| Exercise details |
Find the string "Pantry" in the records. Copy every line it appears in.

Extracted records
--------------------------------------------------

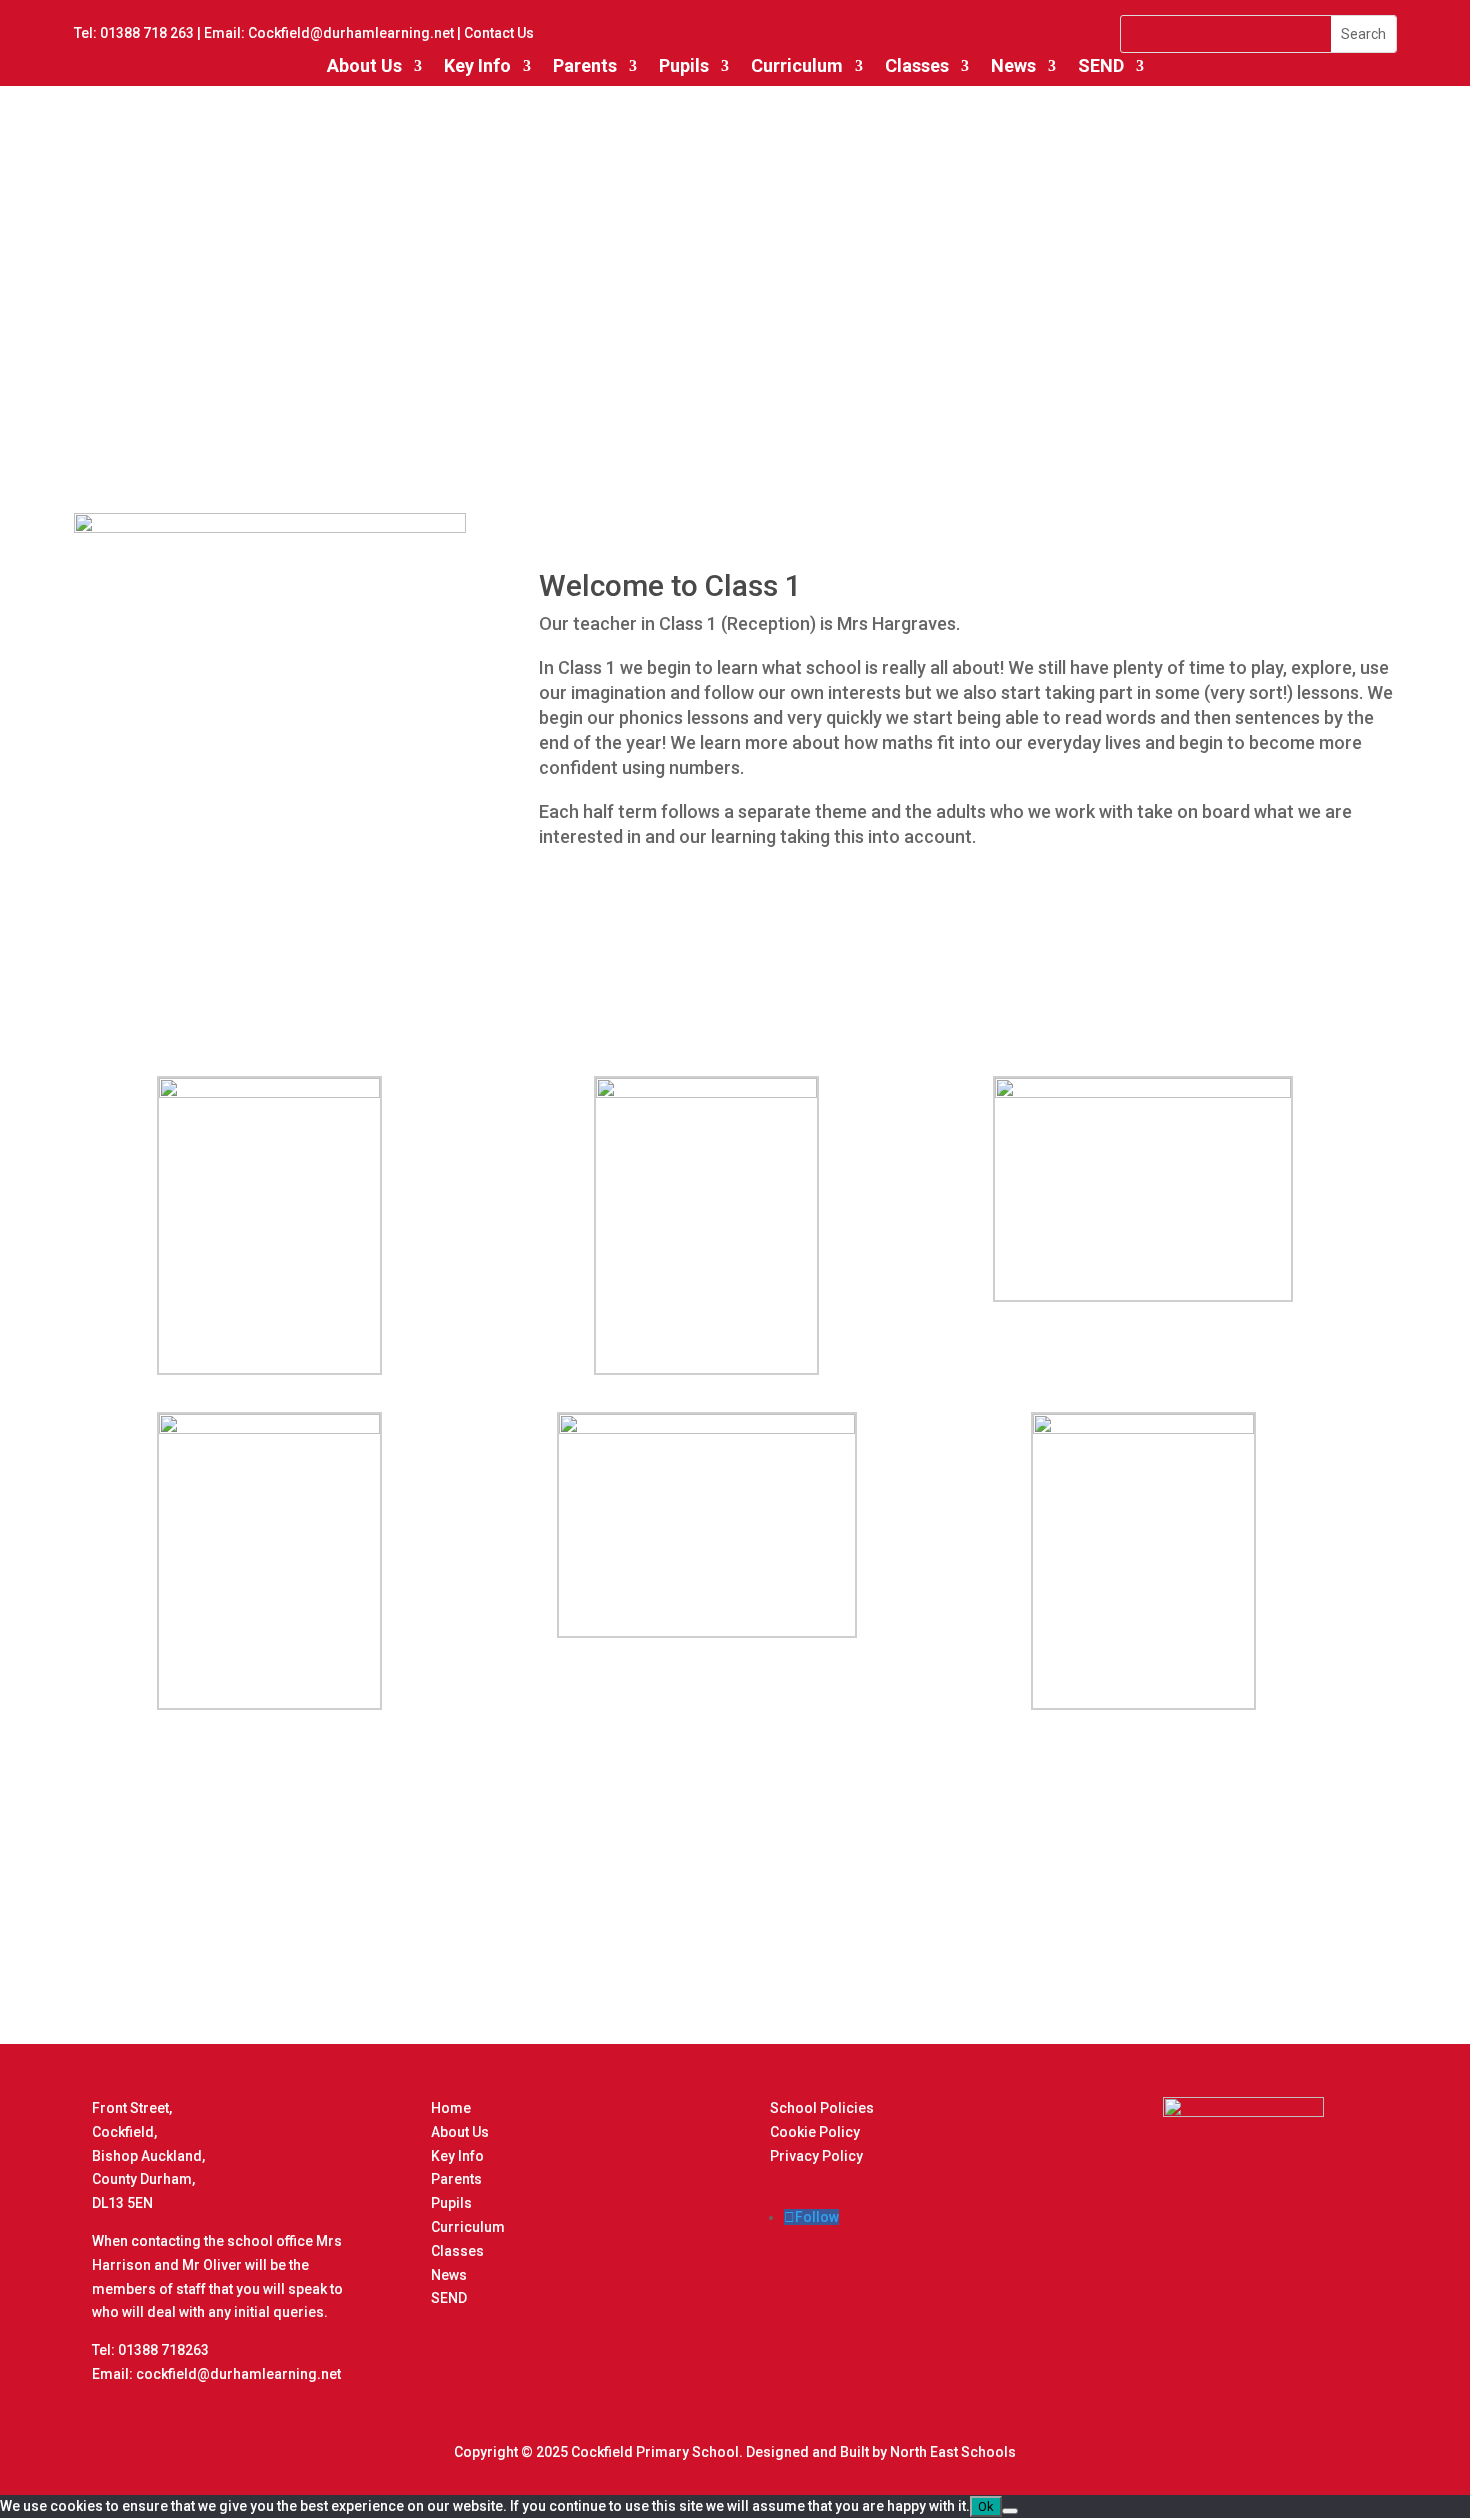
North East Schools (953, 2452)
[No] (1010, 2511)
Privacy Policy (816, 2156)
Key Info (477, 65)
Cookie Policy (815, 2132)
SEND (1101, 65)
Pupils (684, 65)
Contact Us (499, 33)
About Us (364, 65)
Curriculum (797, 65)
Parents (585, 65)
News (449, 2275)
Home (451, 2108)
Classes (917, 65)
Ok (986, 2506)
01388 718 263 (147, 33)
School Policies (822, 2108)
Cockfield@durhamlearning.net (351, 33)
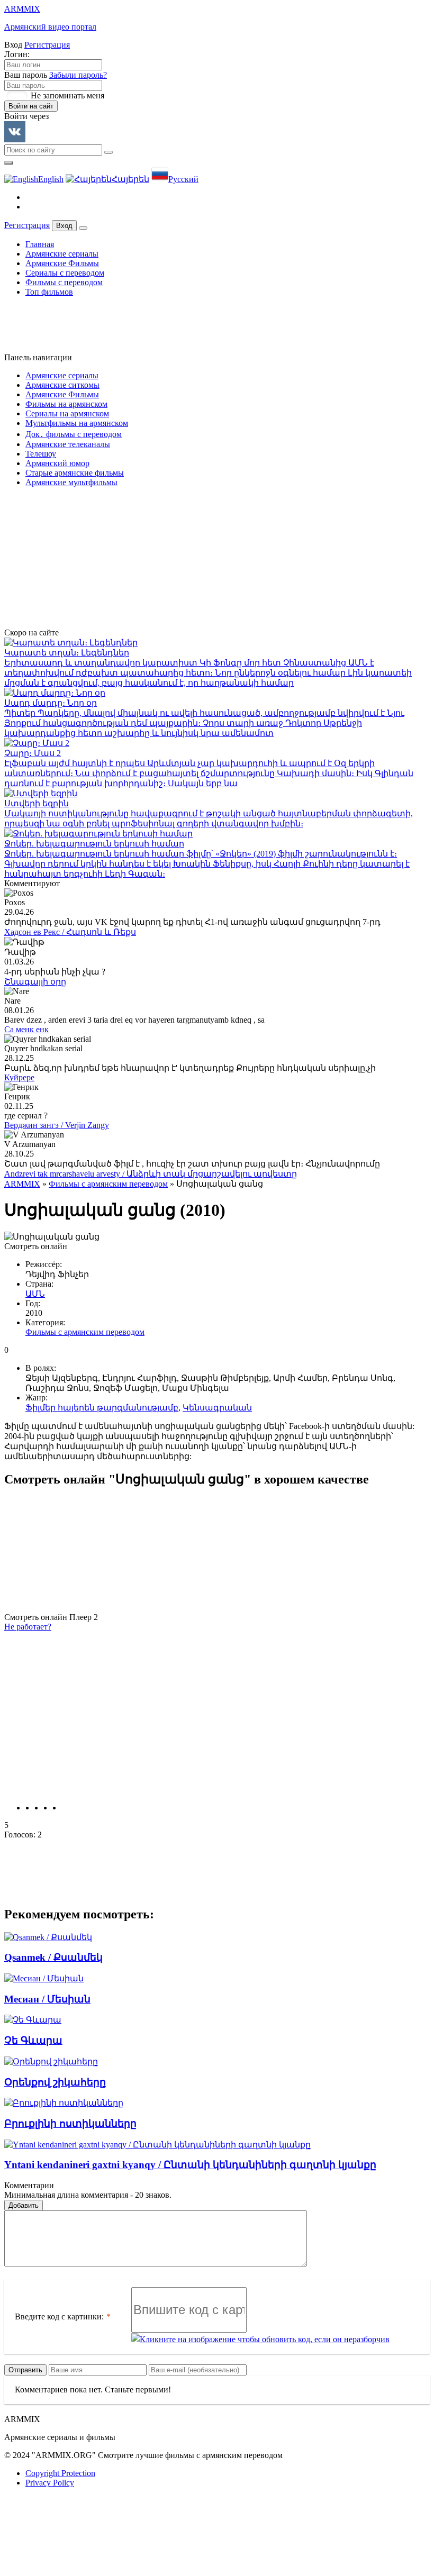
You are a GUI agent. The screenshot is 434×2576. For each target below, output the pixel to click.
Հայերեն (130, 179)
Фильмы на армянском (66, 403)
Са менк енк (26, 1029)
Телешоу (40, 453)
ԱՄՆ (35, 1293)
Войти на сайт (30, 106)
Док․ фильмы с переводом (73, 434)
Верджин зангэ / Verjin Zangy (56, 1125)
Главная (39, 244)
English (51, 179)
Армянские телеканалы (67, 444)
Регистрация (47, 44)
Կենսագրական (217, 1407)
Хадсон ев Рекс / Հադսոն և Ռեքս (70, 931)
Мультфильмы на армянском (76, 422)
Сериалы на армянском (67, 413)
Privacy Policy (49, 2482)
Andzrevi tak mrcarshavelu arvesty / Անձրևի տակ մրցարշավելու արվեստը (150, 1173)
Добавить (23, 2205)
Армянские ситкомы (62, 384)
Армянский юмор (57, 463)
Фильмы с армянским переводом (108, 1183)
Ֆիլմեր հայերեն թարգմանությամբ (101, 1407)
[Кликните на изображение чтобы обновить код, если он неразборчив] (260, 2339)
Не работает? (27, 1626)
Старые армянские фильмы (74, 472)
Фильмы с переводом (64, 282)
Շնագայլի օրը (35, 981)
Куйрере (19, 1077)
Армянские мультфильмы (71, 482)
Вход (64, 226)
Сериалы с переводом (64, 272)
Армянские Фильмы (62, 263)
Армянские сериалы (61, 253)
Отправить (25, 2370)
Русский (183, 179)
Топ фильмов (49, 291)
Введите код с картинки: (59, 2316)
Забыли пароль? (78, 74)
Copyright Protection (60, 2473)
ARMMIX (22, 1183)
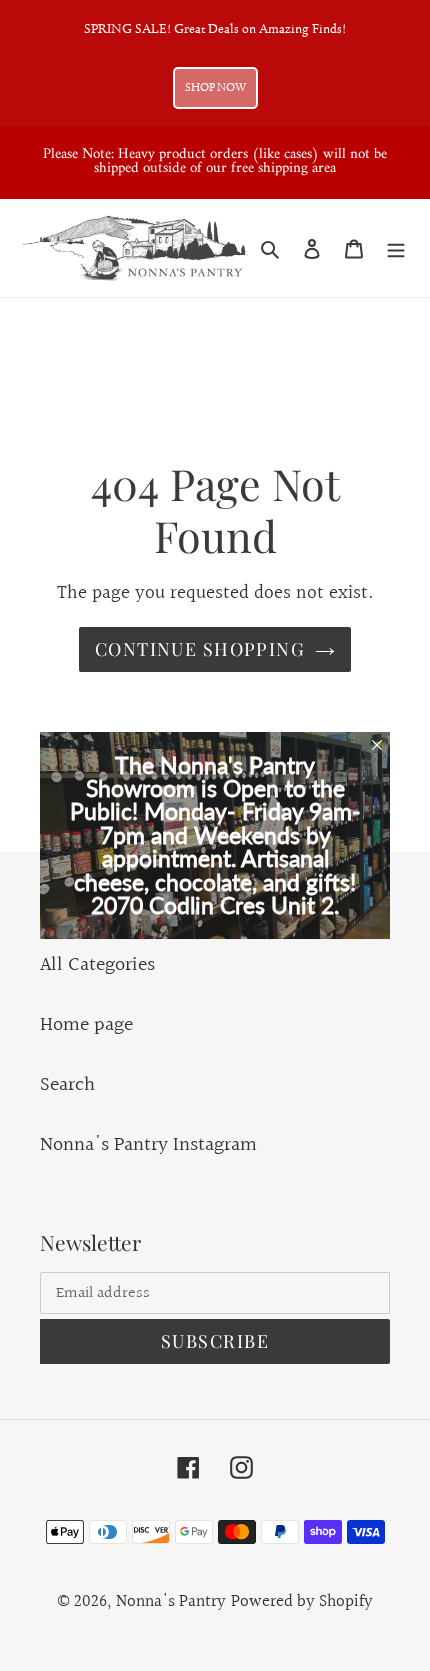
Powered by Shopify (302, 1601)
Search (67, 1085)
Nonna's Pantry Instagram (148, 1145)
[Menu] (396, 248)
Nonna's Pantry (171, 1601)
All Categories (97, 965)
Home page (86, 1025)
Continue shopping (200, 649)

--------------------------------------------------

| Solution to this task |
Nonna's Pantry Instagram (148, 1145)
Nonna's Pantry (171, 1601)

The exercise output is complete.